La fille ou le gars qui fait le paysan, il a intérêt à ce que ça pousse, vu qu'il a intallé tout le confort, et qu'il doit, maintenant, des sous à la banque, à sa famille ou à ses potes.
Alors, avant de devenir paysan(ne), il a bien préparé son coup, ça fait logtemps qu'il en rêve, il a pensé le truc, il va à l'école des légumes, il a le diplôme, il va à des réunions ici et là, fait des visites pour voir comment que c'est chez les autres, il est malin ou il croit croit qu'il est malin, en tout cas il le fait, le malin ! Il se rassure, on peut le comprendre.
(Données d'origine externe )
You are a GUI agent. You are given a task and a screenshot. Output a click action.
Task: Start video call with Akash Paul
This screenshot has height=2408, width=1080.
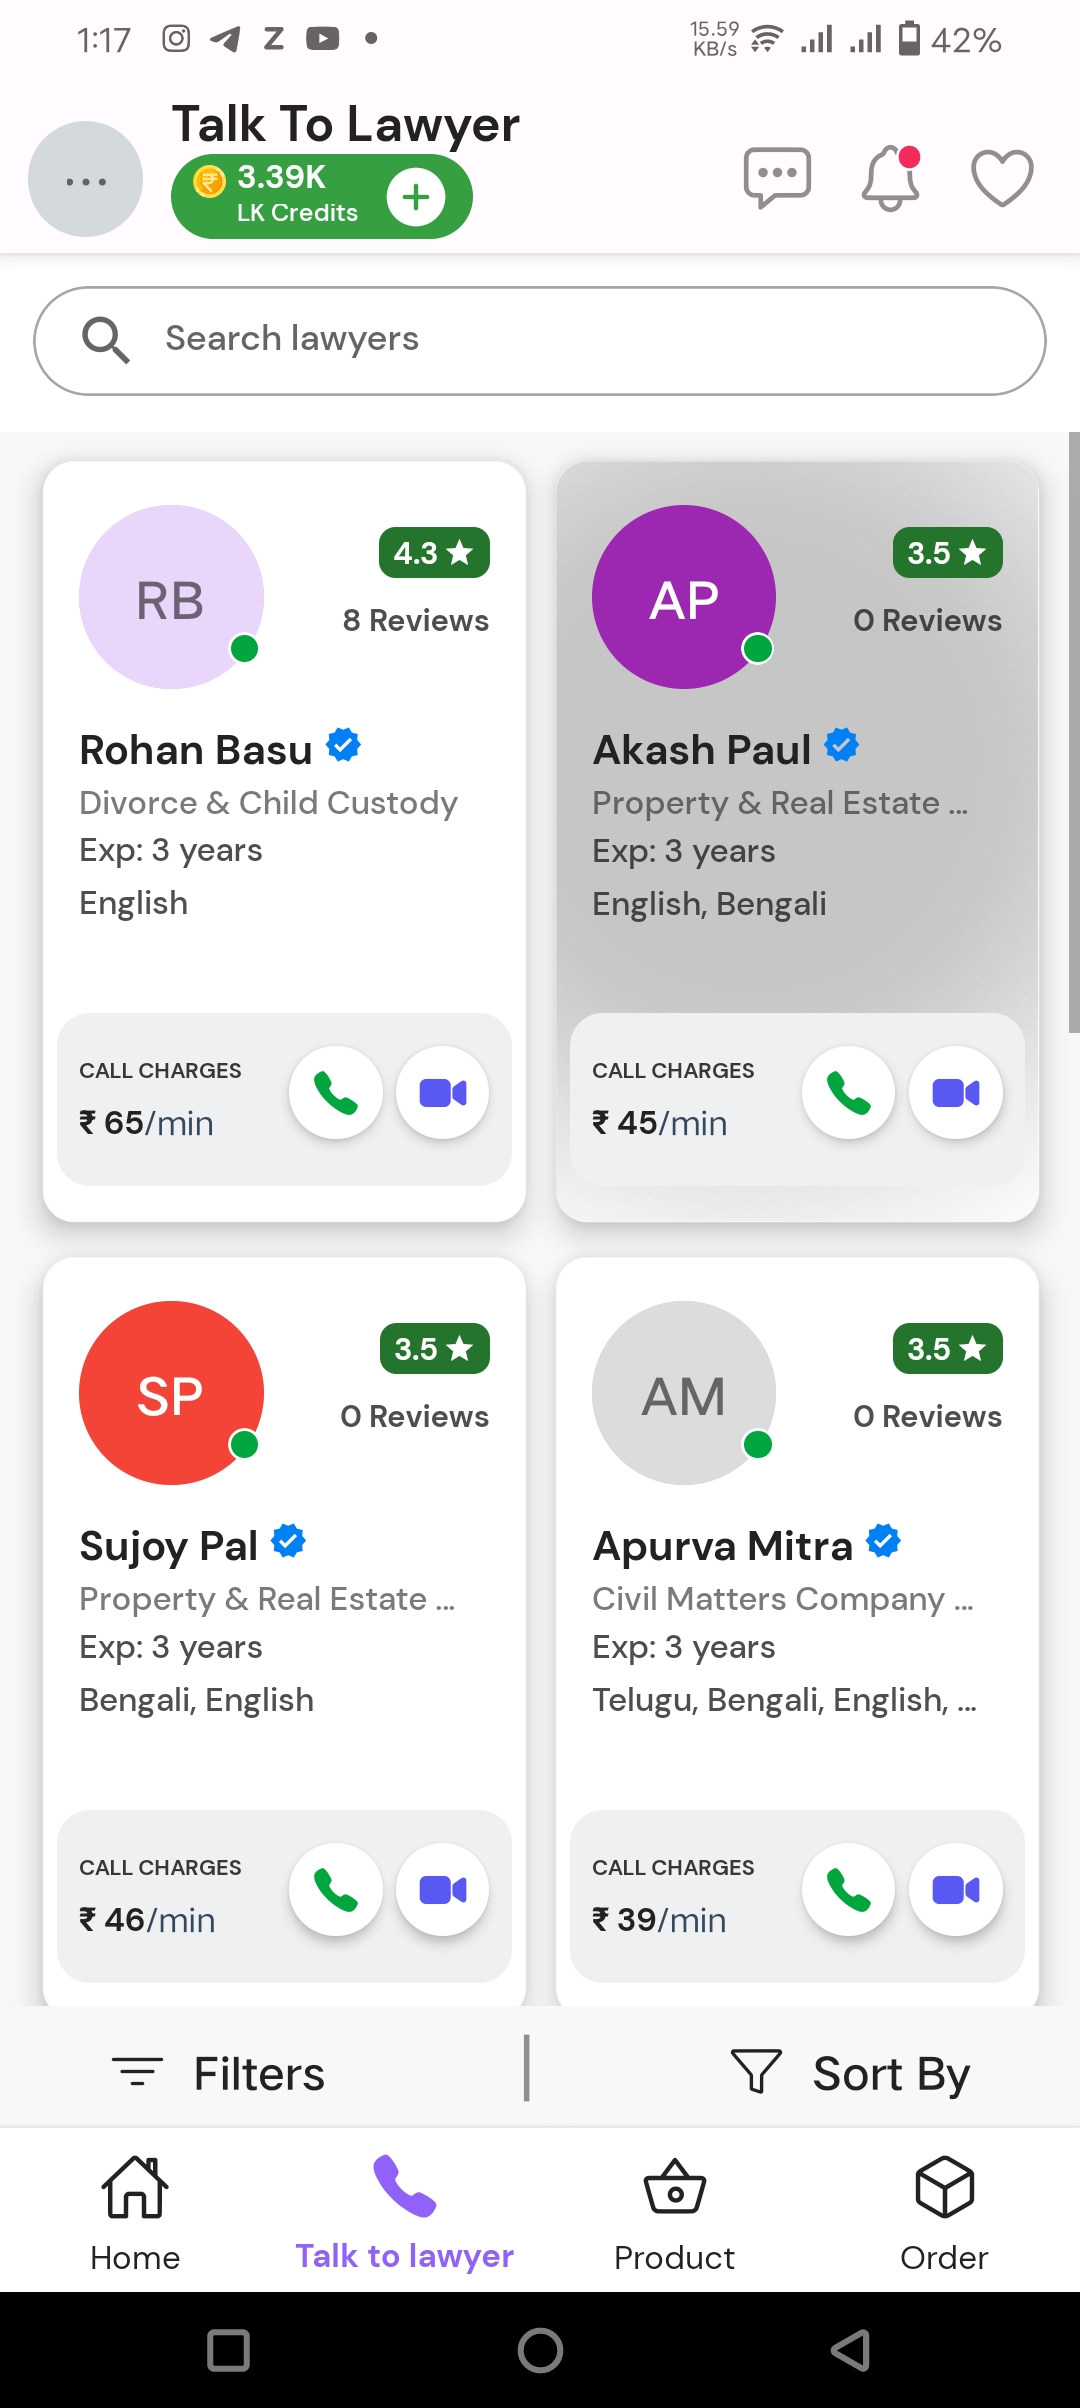tap(956, 1093)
Dans ses rêves, les légumes sont heureux, il les a choisi assez costauds pour suporter le stress d'un coup de chaud, d'une mauvaise pluie, il les imagine redevenus presque sauvages, rivalisant de vitalité avec les herbes que certains nomment "mauvaises", se gavant d'une nourriture abondante et équilibrée, abritant coccinelles, distillant polens et nectares.
Quand il vient de la ville, notre pazencorpaysan(ne) cherche ce lopin de terre qui accueillera tout ça. Il va à droite (c'est de ce côté dominant que le vent souffle dans les campagnes), un peu à gauche, en Suisse partager une semaine chez les écovillageois(ses) du Clos du Doubs (il rêve communautaire), dans la Drôme quelques jours pour voir si quelque chose est possible, il téléphone, il mail avec le Cantal et les Alpes de Haute-Provence, il visite le 44, le 60, le 02... Il s'inscrit sur les répertoires à l'installation, il passe des annonces, il répond à d'autres.
Il court, il court la campagne le pazencorpaysan ! Il est passé par ici et li repassera par là ! Il court !
Un jour il croit trouver, le lendemain il sait que ça ne sera pas là, il s'obstine, il est tenace. Un autre jour, il répond à une annonce parmi tant d'autres et, cette fois, une rencontre, un début d'histoire, un espoir pointe sur l'horizon gris et pluvieux de l'hiver.
Mais il y en a du chemin à parcourir, séduire, convaincre, attendre. La terre se fait désirer, mais ce n'est pas tout, car ce pazencorecitadin, il veut de l'humain, partager, contribuer. Il vient parcequ'une lumière s'est allumée quelque part où il y a des gens qui cherchent, eux aussi, à partager. Cette partie de l'histoire, c'est presque aussi compliqué que celle des légumes et de tous leurs besoins, ça prend le temps qu'il faut.
Alors si tout va comme ça doit aller, il posera ses valises et sortira son sac de graines, retroussera ses manches et crahera dans ses mains (c'est pas que du folklore, assayez de travailler à la bêche avec les mains sèches... )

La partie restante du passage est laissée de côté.